━━━━━ Study text
Formica shared his thoughts during the UN's 2026 high-level meeting on HIV/AIDS, which had as its theme "United to End AIDS." Since 2001, the meeting has taken place every five years at the UN Secretariat, the multinational body's main administration, in New York.
In his July 10 address, Formica said that the Holy See "acknowledges the progress that has been accomplished in preventing and treating HIV and AIDS in the past five years," while also commending the "great strides made overall" since the inaugural high-level meeting in 2001.
Since 1995, when an average of 3.5 million annually contracted the immunodeficiency virus, new HIV infections have been slashed by 65 per cent, according to UNAIDS.
"Having access and adherence to antiretroviral treatment, people with HIV can live longer and lead healthier lives," said Formica.
Formica described children as "particularly vulnerable to HIV," noting "gaps in both diagnosis and treatment."
The report itself stressed that "AIDS is not over," and that "the global HIV response is at a critical juncture" due to funding declines, debt burdens in affected nations, increasing humanitarian crises and "a regression in human rights."
Formica specifically noted a lack of testing and treatment for at-risk and HIV positive mothers, while urging "quality" care for women before, during and after pregnancy.
━━━━━━━━━━
━━━━━ Provided information
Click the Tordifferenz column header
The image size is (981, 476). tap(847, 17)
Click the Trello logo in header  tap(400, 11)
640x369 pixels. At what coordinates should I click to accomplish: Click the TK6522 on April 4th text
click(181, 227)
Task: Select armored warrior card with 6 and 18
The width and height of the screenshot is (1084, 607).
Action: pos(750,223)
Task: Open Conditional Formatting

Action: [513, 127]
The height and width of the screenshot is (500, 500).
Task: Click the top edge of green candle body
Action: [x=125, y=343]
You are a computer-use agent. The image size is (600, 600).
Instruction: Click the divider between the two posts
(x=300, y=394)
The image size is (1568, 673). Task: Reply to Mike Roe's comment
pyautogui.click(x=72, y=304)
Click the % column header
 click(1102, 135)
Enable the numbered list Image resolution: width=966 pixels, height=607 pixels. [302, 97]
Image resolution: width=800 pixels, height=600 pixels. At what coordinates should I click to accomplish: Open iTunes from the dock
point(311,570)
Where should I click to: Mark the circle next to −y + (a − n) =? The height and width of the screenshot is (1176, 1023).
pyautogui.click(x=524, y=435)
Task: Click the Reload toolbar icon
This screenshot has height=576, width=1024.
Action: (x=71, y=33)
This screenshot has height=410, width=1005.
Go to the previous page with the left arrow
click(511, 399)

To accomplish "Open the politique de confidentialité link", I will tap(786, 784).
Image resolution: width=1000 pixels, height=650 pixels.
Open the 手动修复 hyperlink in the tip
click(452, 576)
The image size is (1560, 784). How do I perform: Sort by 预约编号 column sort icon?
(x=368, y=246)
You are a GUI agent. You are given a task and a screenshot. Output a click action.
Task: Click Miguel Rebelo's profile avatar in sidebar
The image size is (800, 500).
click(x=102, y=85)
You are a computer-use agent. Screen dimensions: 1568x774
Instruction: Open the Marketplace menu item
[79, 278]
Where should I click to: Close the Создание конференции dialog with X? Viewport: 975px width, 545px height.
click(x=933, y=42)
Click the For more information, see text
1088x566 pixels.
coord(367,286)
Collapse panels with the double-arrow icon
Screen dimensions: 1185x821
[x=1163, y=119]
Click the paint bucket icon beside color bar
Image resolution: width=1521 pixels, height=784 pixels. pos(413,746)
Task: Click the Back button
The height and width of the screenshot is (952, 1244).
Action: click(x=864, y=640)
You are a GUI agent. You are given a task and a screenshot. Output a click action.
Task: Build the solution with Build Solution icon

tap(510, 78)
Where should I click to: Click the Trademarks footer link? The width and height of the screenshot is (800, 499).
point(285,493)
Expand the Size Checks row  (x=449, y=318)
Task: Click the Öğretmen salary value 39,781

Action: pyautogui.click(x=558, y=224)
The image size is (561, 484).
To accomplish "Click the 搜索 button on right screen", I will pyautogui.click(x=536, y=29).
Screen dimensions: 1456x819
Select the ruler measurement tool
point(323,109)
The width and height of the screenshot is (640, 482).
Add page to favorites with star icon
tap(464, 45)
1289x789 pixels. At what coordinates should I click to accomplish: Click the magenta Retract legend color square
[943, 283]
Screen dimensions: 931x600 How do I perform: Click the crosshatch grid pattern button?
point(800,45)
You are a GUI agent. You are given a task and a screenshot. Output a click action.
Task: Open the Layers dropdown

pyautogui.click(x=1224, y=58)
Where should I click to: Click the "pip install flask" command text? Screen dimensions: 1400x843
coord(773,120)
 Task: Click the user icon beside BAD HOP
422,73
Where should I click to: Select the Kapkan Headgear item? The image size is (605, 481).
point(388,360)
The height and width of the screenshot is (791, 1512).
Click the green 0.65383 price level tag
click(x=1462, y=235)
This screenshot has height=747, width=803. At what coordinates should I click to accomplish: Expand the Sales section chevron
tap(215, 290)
━━━━━━━━━━
**Required work**
(a) According to the HIV/AIDS article, what factors put the global HIV response at a critical juncture?
(b) Answer these questions from the HIV/AIDS article:
(i) Where has the high-level meeting on HIV/AIDS taken place since 2001?
(ii) By what percentage have new HIV infections been cut since 1995, according to UNAIDS?
(iii) How did Formica describe children with respect to HIV?
(c) Pick up the HIV/AIDS article after its final sentence and continue it.
The stored entries are separate material and are not part of the HIV/AIDS article.

**Task-by-task results**
(a)
- funding declines
- debt burdens in affected nations
- increasing humanitarian crises
- a regression in human rights

(b)
(i) At the UN Secretariat in New York.
(ii) By 65 per cent.
(iii) As "particularly vulnerable to HIV."

(c)
"It is vital to ensure early testing and consistent access to treatment for children with HIV in child-friendly formulations," he said. "Multisectoral partnerships" have made care more available and affordable, yet "many are still excluded" from HIV and AIDS treatment, "mostly in the developing world," he lamented.
Formica called for enhancing health-care systems and research in developing nations, quoting Pope Leo XIV's comments during a 2025 visit to a Lebanon hospital: "We cannot conceive of a society that races ahead at full speed clinging to the false myths of wellbeing, while at the same time ignoring so many situations of poverty and vulnerability."
Catholic health-care institutions, which "provide approximately a quarter of all HIV-related care worldwide," will continue working to "ensure that all people living with HIV receive treatment and care in line with their inherent human dignity," said Formica.